在骶骨骨折、脱位手术治疗方面,3D打印技术也有传统技术不可比拟的优势,能根据不同患者的影像数据制定个性化修复方案。3D打印技术中准确的术前规划和快速成型技术能够在术中进行指导,术前的3D精确测量可以显著减少术中反复预弯钢板及测量螺钉的时间从而缩短手术时间、减少术中出血量和降低感染并发症发生率。3D打印技术应用于骶骨骨折、脱位治疗可达到精确治疗的目的,修复更精确、可靠、简便,疗效更佳,可有效预防骶骨骨折、脱位修复后主要并发症(图12-63)。

图示

图12-63 3D打印技术

骶骨做为骨盆环的重要组成部分,其损伤多伴有骶髂关节损伤且会影响骨盆环的稳定性。
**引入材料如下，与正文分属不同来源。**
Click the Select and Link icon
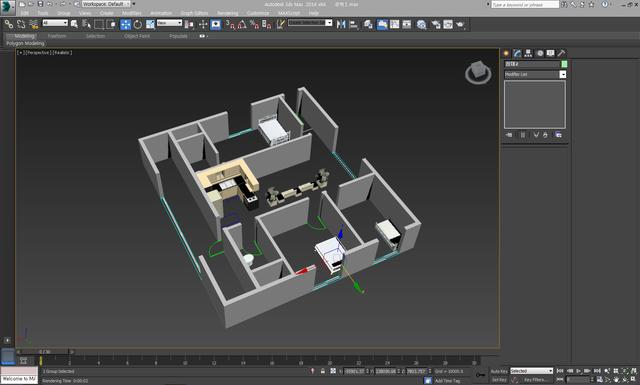 coord(9,24)

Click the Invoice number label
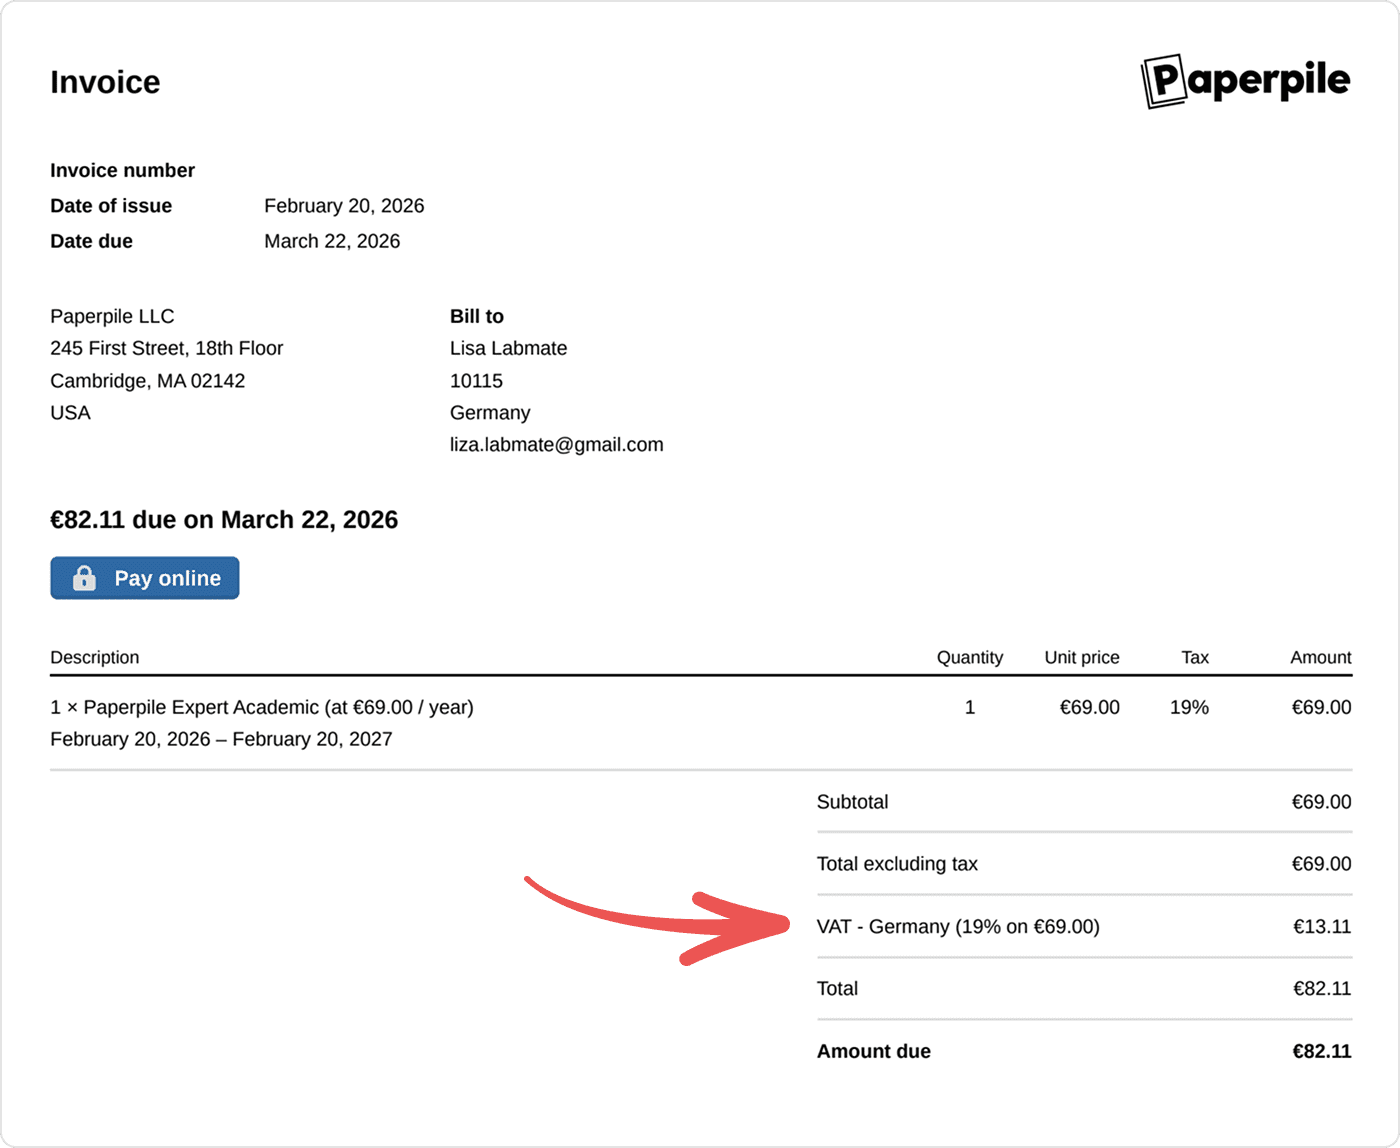pyautogui.click(x=122, y=171)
骶骨骨折已渐渐成为医学研究的热点。对于骶骨骨折的治疗也从早期的保守治疗为主到目前对不稳定或伴神经损伤的骶骨骨折积极手术治疗。骶骨骨折的手术技术发展较快,从早期的外固定架固定到目前的多种内固定器械应用.从骶髂螺钉和骶骨棒单纯横向固定到TOS及π棒纵双向加压固定。从固定后环间接固定骶骨到LCP及三维器械直接复位固定骶骨到现在3D打印技术的广泛应用。骶骨骨折的治疗发展日新月异。目前对于不稳定的骶骨骨折或伴有神经损伤的骶骨骨折比较统一的意见是要积极手术治疗,减少后遗症,提高远期生活质量。以往的骶髂螺钉,骶骨棒,外固定架等术式单纯固定骨折,恢复后环稳定性,无法起到直接复位固定骶骨,解除神经压迫的作用亦不佳。近年来随着LCP,TOS,三维复位固定器械及3D打印技术等引入骶骨骨折的治疗,使得骶骨骨折,尤其是伴神经损伤的骶骨骨折疗效得到大幅提高。不但可以复位固定骶骨,且通过内固定物的辅助,可恢复骶孔形状及骶骨外形,解除神经压迫,给受损的神经创造恢复条件。

总之,骶骨骨折的治疗方法多种多样。近些年骶骨骨折的诊断与治疗技术已得到了长足的发展。但仍有许多尚不能尽如人意的地方,尚未出现一种被公认的治疗方法。一些较新颖的方法还缺少临床资料和生物力学的研究。